## EXERCISE
Present every line of the records below as a Markdown table with the columns Row and Record line, numbering the rows and skipping blank lines. Leave the pictures out.

[start]

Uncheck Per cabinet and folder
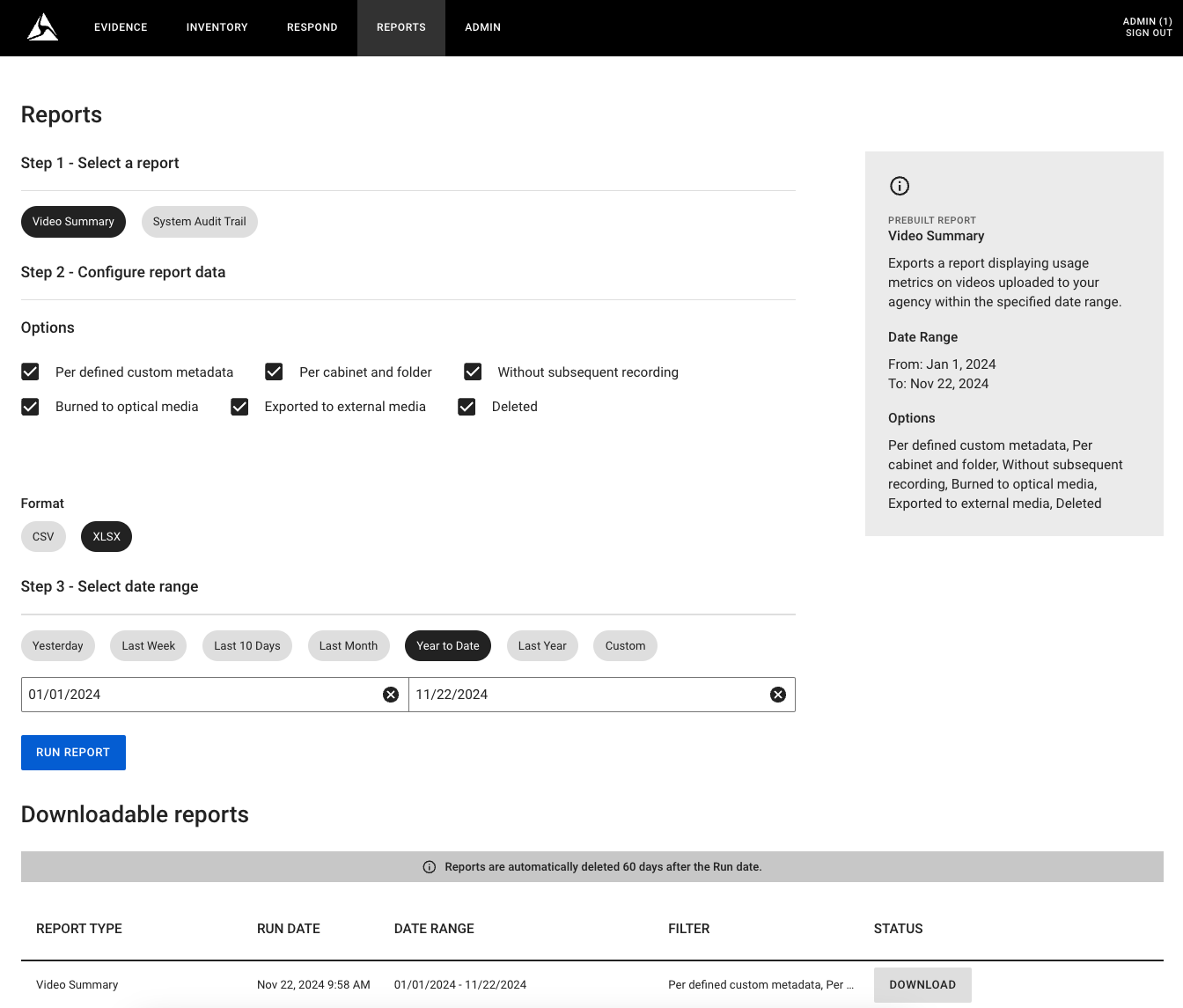Screen dimensions: 1183x1008 tap(274, 372)
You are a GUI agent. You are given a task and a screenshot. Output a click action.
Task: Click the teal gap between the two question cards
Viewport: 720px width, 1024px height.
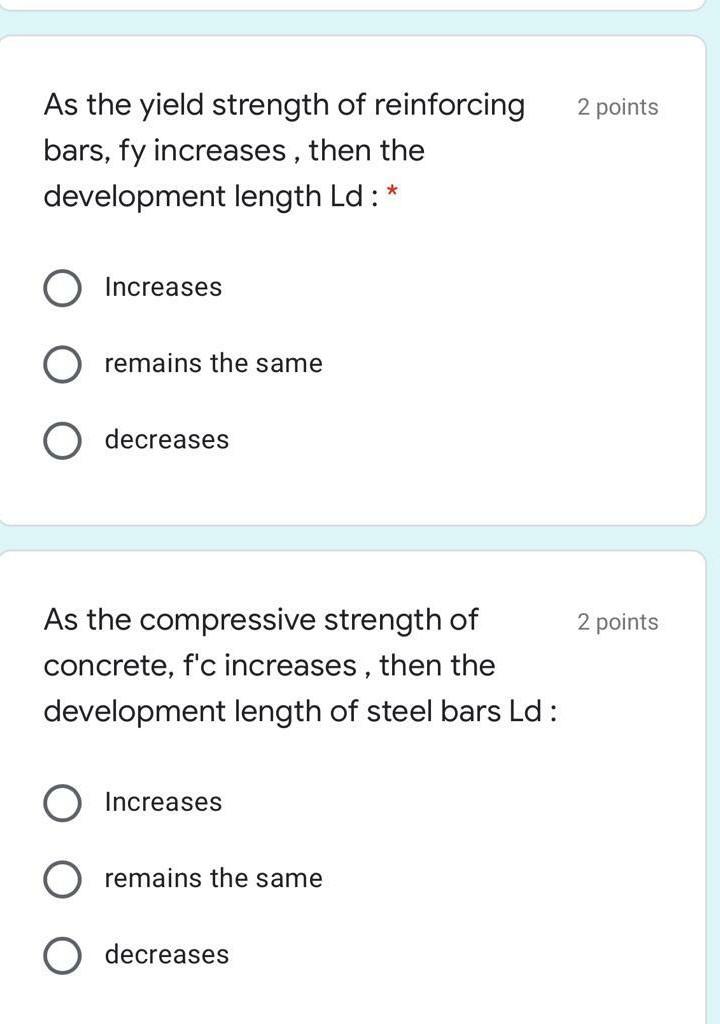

[end]

## WORKED ANSWER
| Row | Record line |
|---|---|
| 1 | Uncheck Per cabinet and folder |
| 2 | Screen dimensions: 1183x1008 tap(274, 372) |
| 3 | You are a GUI agent. You are given a task and a screenshot. Output a click action. |
| 4 | Task: Click the teal gap between the two question cards |
| 5 | Viewport: 720px width, 1024px height. |